How will we keep this application system operating securely?
The following sections cover the first five of these steps; Chapter 4 and Chapter 5 describe the final step from different perspectives.
Here we present an informal way of working that has sufficed for our purposes for many years. There are plans available for integrating security into development that are much more structured. We summarize the best in Chapter 6 and provide additional pointers in Appendix A.
Suppose that a stranger accosts you with a shoebox containing $100,000 in plain, unmarked currency. He proposes to parachute you into an undisclosed location, where you are to guard the contents for 24 hours. You agree (for good and sufficient reasons we won't speculate about). How would you guard the money?
What's that you say? You want to know where you are going before you make your plan? That makes sense. If you land on a desert island with high surf, your best strategy might be to hollow out a few coconuts to replace the shoebox. Water and wind would be your special concern. On the other hand, if the stranger places you on a busy downtown intersection, you might, as night falls, feel a trifle insecure clutching those coconuts?if you could find any.
In this simplistic example, the risk is that the money could be lost or stolen. The threat, on the other hand, is introduced by whichever environment you end up in?wind and water, or a mugger.
Now let's put this in the context of software design. In our discussions of the SYN flood attacks, what should the designers of the kernel TCP code have done to better prevent the attacks? It seems clear that they underestimated the threat. As we've mentioned, they seem to have assumed that no one would deliberately try to break the behavior of the RFCs that defined the protocol. The specific risks from such a threat vary widely, depending upon the business use of the system in question. (TCP is "infrastructure code," used by a vast number of applications.) For this reason, the designers should have provided for the presence of great risk.
We think that the design of the TCP/IP protocol and its implementing code would have been significantly different if these designers had followed the mental processes we recommend here?and, especially, asked some of our favorite questions at the right time.
As the shoebox example shows, no one can design a secure application without understanding what is to be protected and from whom.
We've found two methods especially useful in this regard. One was produced by NIST, the National Institute of Standards and Technology. It's described in "Risk Management Guide for Information Technology Systems," NIST special publication 800-30. Another, developed under the auspices of the Software Engineering Institute, is known as Operationally Critical Threat, Asset, and Vulnerability Evaluations (OCTAVE). (See http://www.cert.org/octave/ for an introduction.)
NIST argues, and we agree, that the best way to start a risk assessment is by asking many detailed questions. One of OCTAVE'S principal strengths, on the other hand, is that it places the value of the business process that the system is supporting as an integral part of the risk assessment.
The short list that follows is adapted primarily from NIST's publication 800-30. For more examples of questions to ask, as well as checklists and web links to other relevant sources, please refer to our book's web site companion at www.securecoding.org.
We're not going to cascade you with volumes of sample questions here, because in Chapter 6, we'll discuss how you may be able to automate this whole process by using software that comes with many more questions than we could print or discuss here.

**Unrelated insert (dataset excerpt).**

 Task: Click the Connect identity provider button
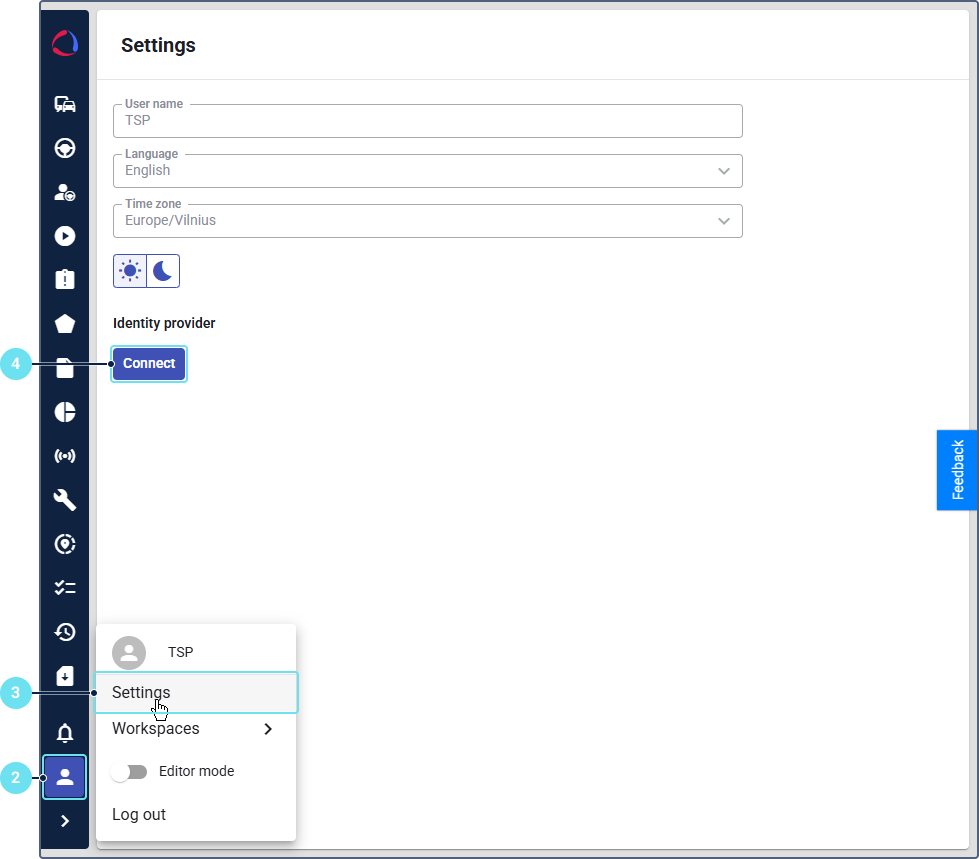click(x=149, y=364)
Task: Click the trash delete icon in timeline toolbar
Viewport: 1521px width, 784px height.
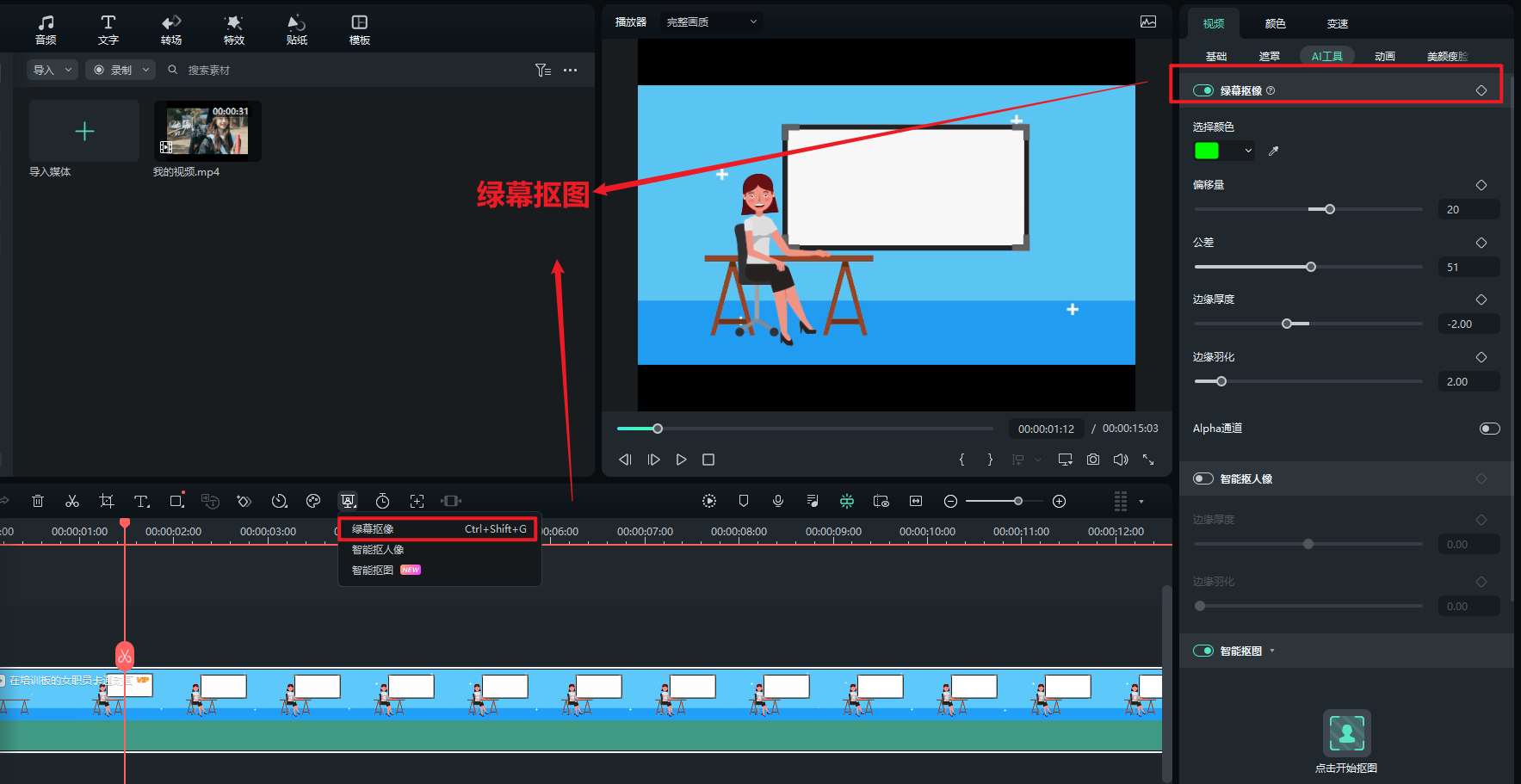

Questions about the organization:
What is the mission of the organization?
Who are the valid users?
Does the organization have a business continuity/disaster recovery plan in place?
Questions about the application:
What is the purpose of the application in relation to the mission?
How important is the application to the user organization's mission?
How much application downtime can the organization tolerate?
How does the tolerable downtime compare with the mean repair/recovery time?
Could an application malfunction or could unavailability result in injury or death?
What is the effect on the organization's mission if the application or information is not reliable?
Is the application or data accessible from the Internet, and thus subject to a more hostile environment?
Is the application newly developed, or is it "legacy" software?
Is the application composed of third-party software and/or hardware?
Questions about the information the application manipulates:
What information (both incoming and outgoing) is required by the organization?
What information is generated by, consumed by, processed on, stored in, and retrieved by the application?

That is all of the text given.